By ROSALEEN MacBRAYNE
Soccer has become the most popular sport for young New Zealanders. Rugby, the national game, is now number two.
The two codes have always attracted 5- to 17-year-olds in fairly even numbers, but new Hillary Commission research shows around 114,000 of our youngsters regularly play soccer. About 99,500 favour rugby union.
It is the first time such figures have been gathered.
The balance is tipped by the increasing number of girls who prefer to dribble a round ball, rather than kick an oval one. Fewer girls are drawn to the physical contact of rucks, scrums and tackles.
Cricket rates third in popularity, with 92,400 players aged under 17, and netball comes in fourth with 71,000.
Youngsters who play sport at school, in clubs or with friends and families are covered in the random survey.
Official figures for registered players around the country are lower, says Hillary Commission spokesman John Boyd.
Soccer is a regular sport for 16 per cent of all young New Zealanders. Seventy per cent of those who play it are boys. Rugby attracts 14 per cent of young people.
"People think we are a rugby-mad nation, but there is no doubt about it - more young people are playing soccer," Mr Boyd says. "Yet to suggest that this is bad news for rugby would be way off the mark."
The codes switch places for players over 18 years old, with rugby rating as New Zealand's ninth most popular sport and soccer 12th.
In the lead is golf, a game both sexes can play into old age.
The small ball is also on a roll with the nation's youth. Mr Boyd says 50,000 primary school children are being taught golf as part of the physical education programme.
A lot depends on what's hot and what's not. When successful teams and individual champions get exposure, youngsters want to emulate their heroes.
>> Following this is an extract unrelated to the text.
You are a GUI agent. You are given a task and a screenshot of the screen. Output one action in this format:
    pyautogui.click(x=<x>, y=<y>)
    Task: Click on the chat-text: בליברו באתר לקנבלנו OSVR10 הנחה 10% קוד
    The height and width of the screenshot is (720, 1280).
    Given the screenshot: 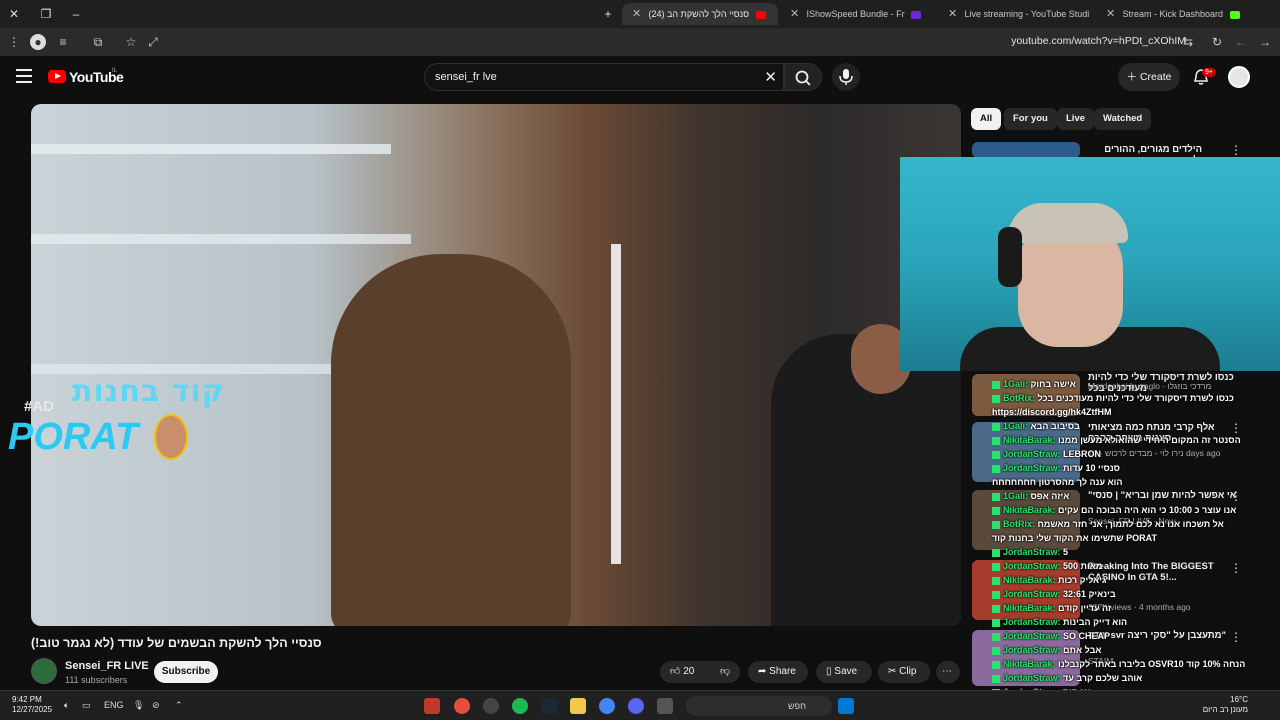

Sometimes the sport they enjoy may have to do with where they live and who motivates them.
At coeducational Otumoetai College in Tauranga, volleyball far outrates soccer or rugby among the 1400 students. Physical education department head Sandra Boubee says kids gravitate to teachers and coaches with expertise and enthusiasm. Parental encouragement and involvement is another deciding factor.